Ddlovedd · 08/07/2025 19:34

Dd had never seen her father until recently. She's 15. They have been in contact for 3 months.

Yesterday dd told him there is a girl she likes in more than a friend way. He started saying oh no not you as well . His adult son is gay. Don't do this to me etc. Dd thought she could say something because he had a gay son.

He then started telling her how it made him feel and how upset he was. He also said when he got of the phone to dd. That he was crying his eyes out. Oh and he said he ended the call earlier than normal because of what dd told him.

What are your thoughts on this? Wwyd.

OP posts:
mummysmagicmedicine · 08/07/2025 19:35

Make sure she is supported by you. She may feel upset and angry and take it out on you but she needs to know despite her dad her mum loves her for who she is.

Ketzele · 08/07/2025 20:08

What a shithead. Your poor dd. Sorry, finding it hard to respond constructively because my own deadbeat absent dad did similar when I came out, despite his long career shagging anything that moves including blokes.

purplecheesecat · 08/07/2025 20:19

Oh this is so sad, poor DD. Make sure she knows that you are there for her, that you support her, and that you’re happy to listen to her/advise her about this girl! Tell her how loved she is by you and the other people around her, and that your support will be stronger than any ignorance from the part of her father

ErrolTheDragon · 08/07/2025 20:24

My thoughts on this? That she’s unfortunate enough to be the daughter of a massively self-centred homophobe. I’m not sure he’s worthy of being really called her ‘father’, he’s no idea of decent fatherhood, has he?

does she want to continue being in contact with him? I certainly wouldn’t blame her if she gave up on him after this, it’d be 100% on him.

Ddlovedd · 08/07/2025 20:26

Ketzele · 08/07/2025 20:08

What a shithead. Your poor dd. Sorry, finding it hard to respond constructively because my own deadbeat absent dad did similar when I came out, despite his long career shagging anything that moves including blokes.

Yeah I was thinking. Not a good start is it. I told her that its his issue and he should not be putting his issues on to her. Im sorry you went through that.

OP posts:
SquishedMallow · 08/07/2025 20:30

I mean, he must feel a little bit of , I dunno, 'grief' I suppose that both of his children are not going to have a "traditional" life potentially. But, as an adult, you keep that to yourself or talk through your feelings with a trusted person, you don't go and offload all your negativity onto the very person who's confided in you! Especially a daughter that he's had pitifully little to do with up until this point. It's a massive overreaction and shows lack of empathy and maturity. Doesn't sound like he's going to be a particularly positive influence in her life does it ?
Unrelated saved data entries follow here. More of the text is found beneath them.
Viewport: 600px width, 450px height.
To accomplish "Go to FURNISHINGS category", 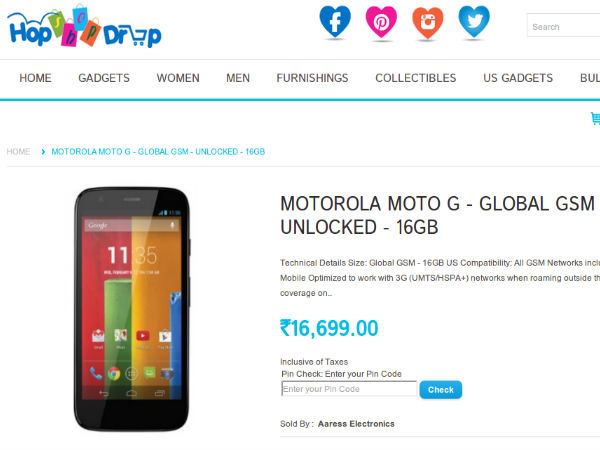I will click(x=312, y=78).
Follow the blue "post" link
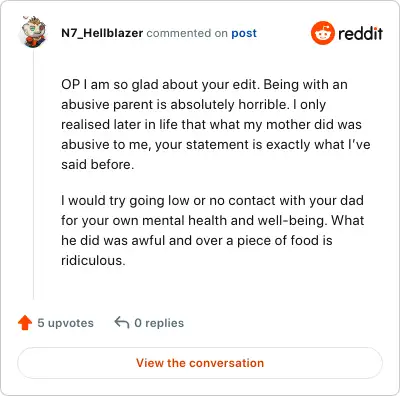The image size is (400, 396). tap(244, 33)
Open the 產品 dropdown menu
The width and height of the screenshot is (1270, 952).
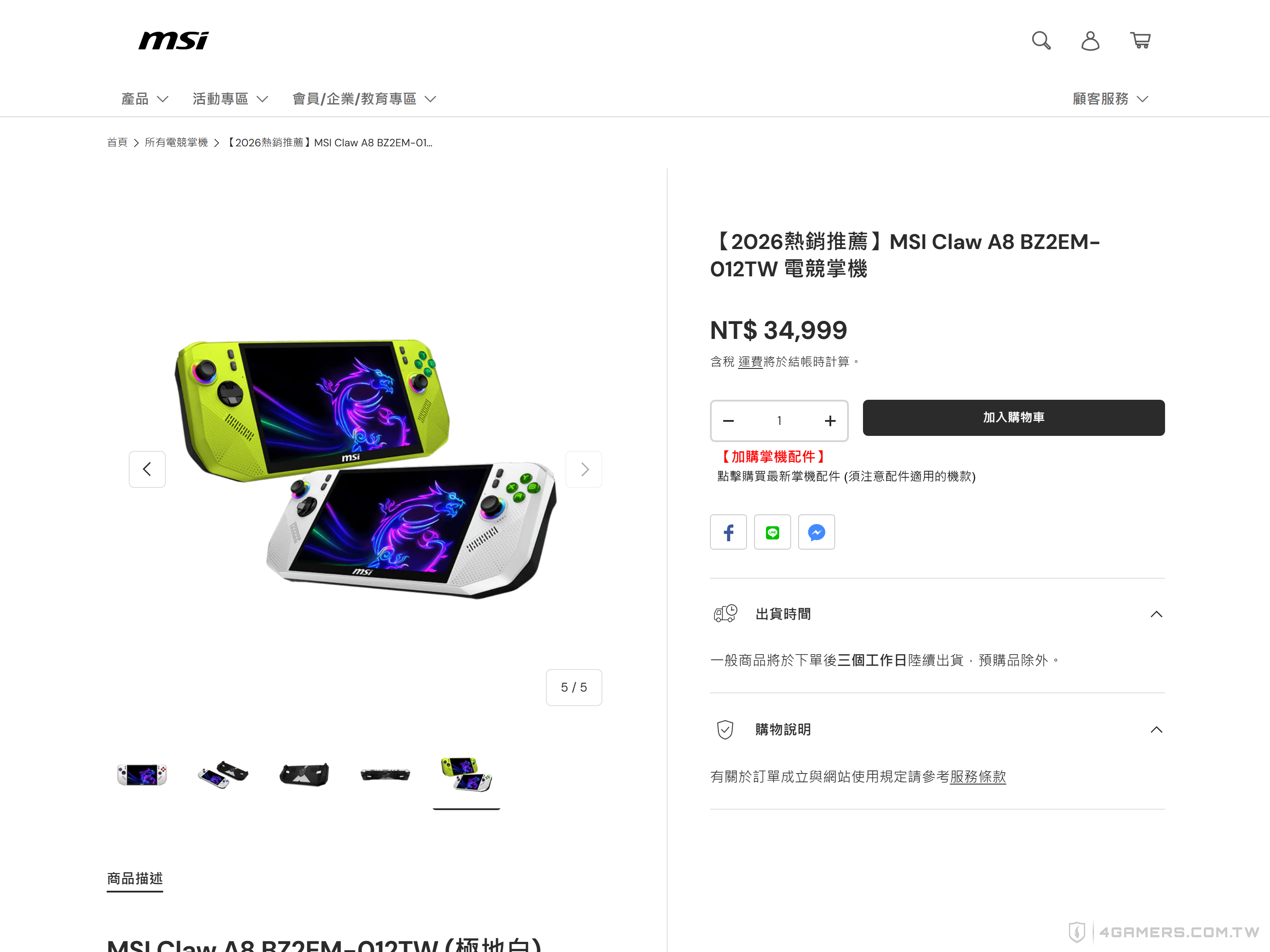tap(145, 99)
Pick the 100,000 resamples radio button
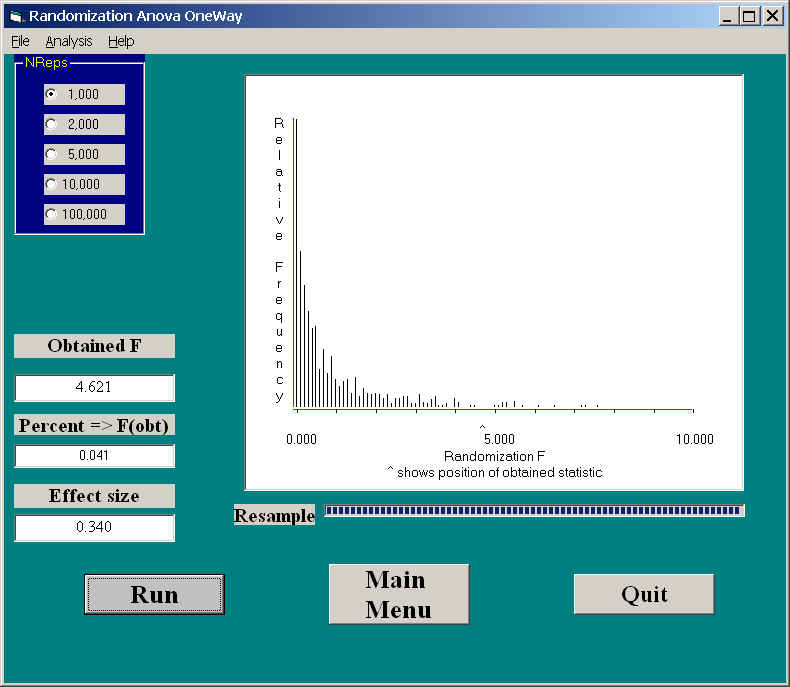The height and width of the screenshot is (687, 790). pyautogui.click(x=51, y=214)
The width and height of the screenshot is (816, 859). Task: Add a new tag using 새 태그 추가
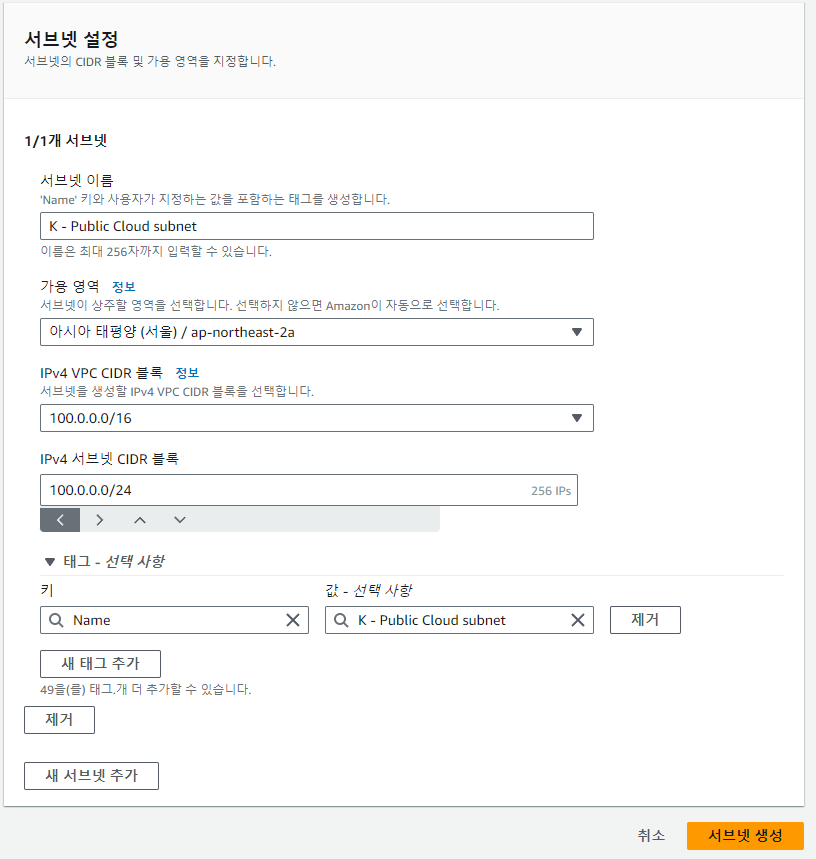pos(100,663)
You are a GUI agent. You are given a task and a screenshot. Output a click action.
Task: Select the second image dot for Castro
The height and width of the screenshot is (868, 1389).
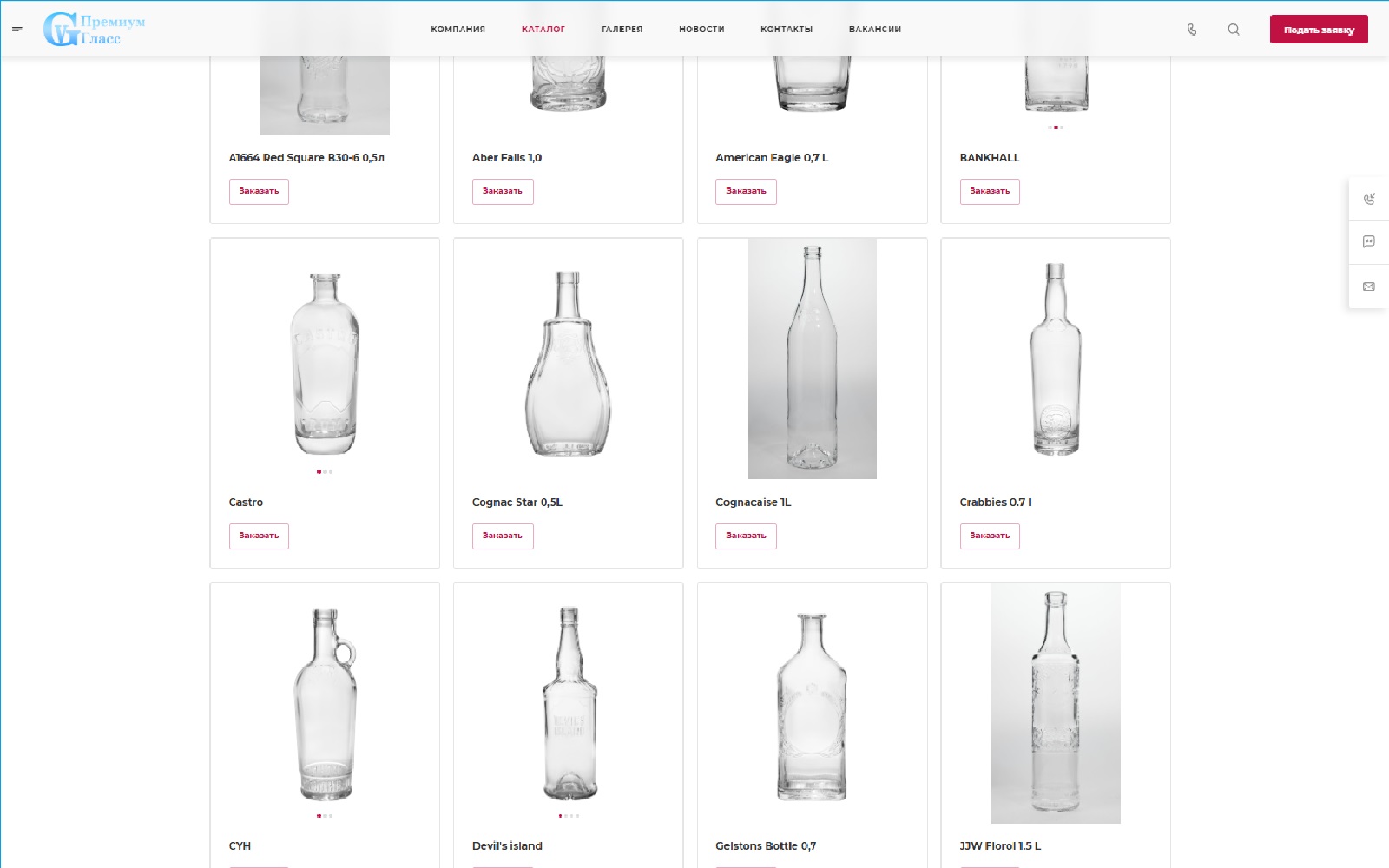(x=325, y=471)
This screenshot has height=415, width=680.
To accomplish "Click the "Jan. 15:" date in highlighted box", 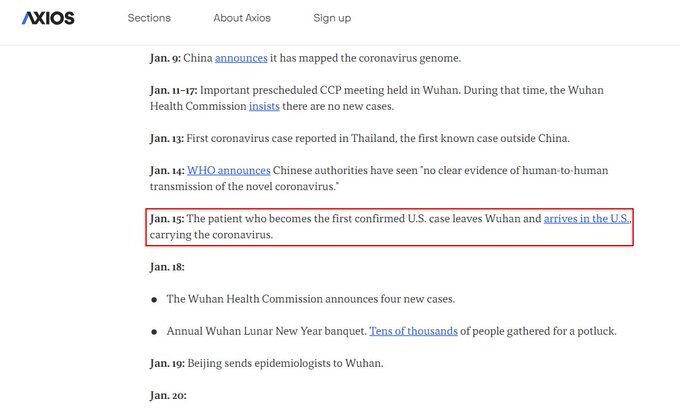I will pyautogui.click(x=167, y=218).
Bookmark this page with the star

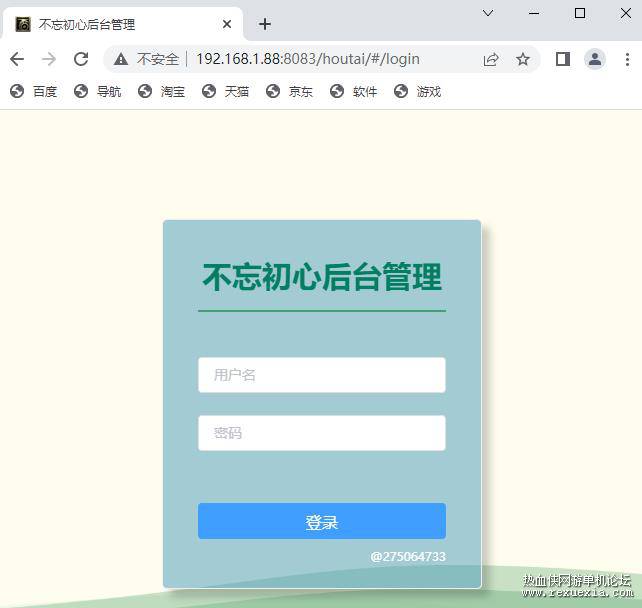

Ddlovedd · 08/07/2025 20:31

ErrolTheDragon · 08/07/2025 20:24

My thoughts on this? That she’s unfortunate enough to be the daughter of a massively self-centred homophobe. I’m not sure he’s worthy of being really called her ‘father’, he’s no idea of decent fatherhood, has he?

does she want to continue being in contact with him? I certainly wouldn’t blame her if she gave up on him after this, it’d be 100% on him.

In the last 3 months hes been the best thing since sliced bread. Maybe the cracks are starting to show.

OP posts:
Ddlovedd · 08/07/2025 20:37

SquishedMallow · 08/07/2025 20:30

I mean, he must feel a little bit of , I dunno, 'grief' I suppose that both of his children are not going to have a "traditional" life potentially. But, as an adult, you keep that to yourself or talk through your feelings with a trusted person, you don't go and offload all your negativity onto the very person who's confided in you! Especially a daughter that he's had pitifully little to do with up until this point. It's a massive overreaction and shows lack of empathy and maturity. Doesn't sound like he's going to be a particularly positive influence in her life does it ?

I agree and the fact that shes a child. She may not even know her sexuality. But regardless he should still respect her and her choices.

OP posts:
TourdeFrance2025 · 08/07/2025 20:42

Ddlovedd · 08/07/2025 20:31

In the last 3 months hes been the best thing since sliced bread. Maybe the cracks are starting to show.

Of course he has!

Hard for you to hear after him having had nothing to do with her. But sadly he was always going to let her down again. No one that chooses to have no part in their child's life for years us ever going to suddenly become a rock they can rely on!!

Poor DD to have had all that utter bollocks from the idiot. Lots if broken dreams about what her Dad would be like when he finally realised he wanted to be part of her life.

As you have probably done for years. Just be there for her. Make sure she understands seeing him or not is HER choice, she owes him nothing! TRY not to say anything negative as she might become defensive rather than realise what a twat he is.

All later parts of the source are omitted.